= Mao-Komo special woreda =

District in Benishangul-Gumuz Region, Ethiopia

Mao-Komo is a woreda in Benishangul-Gumuz Region, Ethiopia. Because it is not part of any zones in Benishangul-Gumuz, it is considered a Special woreda, an administrative subdivision which is similar to an autonomous area. The southernmost woreda in the Region, Mao-Komo is bordered on the west by Sudan and South Sudan, on the north by the Asosa Zone, and on the east and south by the Oromia Region. Towns in this woreda include Tongo, which has a weekly market. The Tongo refugee camp, housing 12,483 displaced people from Sudan and South Sudan, is also located in Mao-Komo.

The region and its inhabitants were described by the Dutch explorer Juan Maria Schuver, who travelled to the area in 1880-1883.

==Demographics==
Based on the 2007 Census conducted by the Central Statistical Agency of Ethiopia (CSA), this woreda has a total population of 50,061, of whom 25,055 are men and 25,006 women. 3,392 or 6.78% of population are urban inhabitants. A total of 9,844 households were counted in this woreda, which results in an average of 5.08 persons to a household, and 9,503 housing units. The five largest ethnic groups reported in the Mao-Komo special woreda were the Oromo (35.1%), the Mao people (26.42%), the Berta (18.8%), the Kwama or Komo (14.46%), and the Fadashi (4.12%); all other ethnic groups made up 1.1% of the population. Main languages are Oromo (47.51%), Berta (17.47%), Mao (15.61%), Kwama (13.7%), and Fadashi (4.91%). The majority of the inhabitants were Muslim, with 94.56% of the population reporting that they held that belief, while 2.64% were Protestant, and 2.13% practiced Ethiopian Orthodox Christianity.

Based on figures from the Central Statistical Agency (CSA) in 2005, this woreda has an estimated total population of 18,668, of whom 9,110 are men and 9,558 are women. With an estimated area of 1,792.66 square kilometers, Mao-Komo has a population density of 10.4 people per square kilometer which is less than the Zone average of 19.95.
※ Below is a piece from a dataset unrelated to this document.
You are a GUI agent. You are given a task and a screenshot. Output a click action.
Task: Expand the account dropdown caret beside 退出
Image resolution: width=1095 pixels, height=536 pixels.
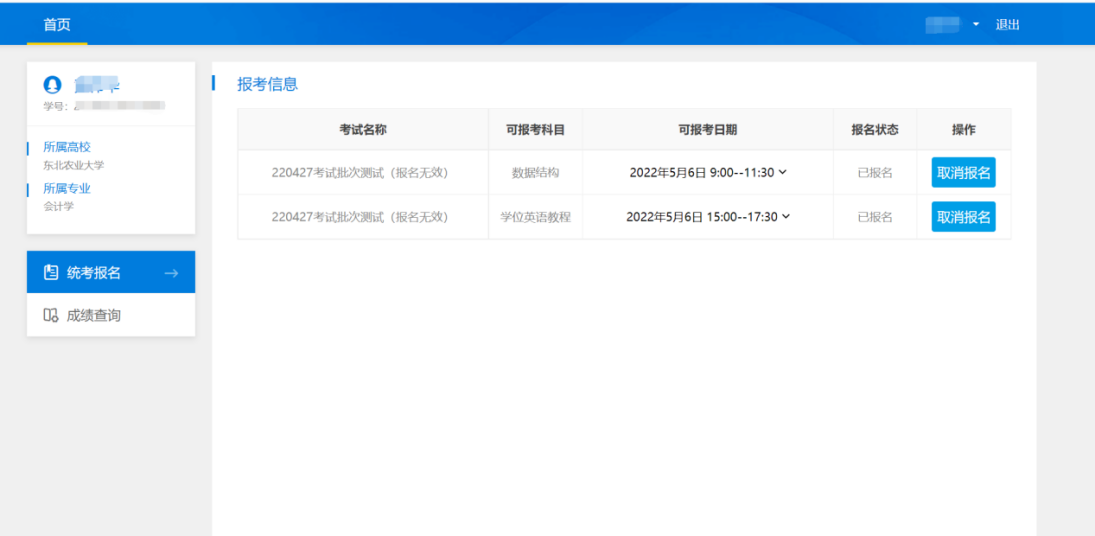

The 1994 national census reported a total population for this woreda of 14,071 in 3,086 households, of whom 6,899 were men and 7,172 were women; no urban dwellers were recorded. The six largest ethnic groups reported in Mao-Komo were the Oromo (52%), the Fadashi (21.4%), the Berta (12%), the Mao people (8%), the Kwama or Komo (5%) and the Gumuz (0.7%); all other ethnic groups made up 0.9% of the population. Oromiffa is spoken as a first language by 58%, 29% speak Fadashi, 6% speak Mao one of the northern group of Omotic languages, 5% Kwama, 1% Berta, and 0.7% speak Gumuz; the remaining 0.3% spoke all other primary languages reported. The majority of the inhabitants were Muslim, with 95.6% of the population reporting the followed that religion, while 4% observed Ethiopian Orthodox Christianity. The Oromo, who arrived to the area in the 18th and 19th century, tend to live in the highlands, whereas the Nilo-Saharan communities (Kwama, Gwama, Mao, Ganza) usually occupy the lowland savannas.

Concerning education, 0.89% of the population were considered literate; a negligible number of children aged 7-12 were in primary school as well as children aged 13-14 in junior secondary school, while none of the inhabitants aged 15-18 were in senior secondary school. Concerning sanitary conditions, 6.6% of all houses had access to safe drinking water, and 2.7% had toilet facilities at the time of the 1994 census.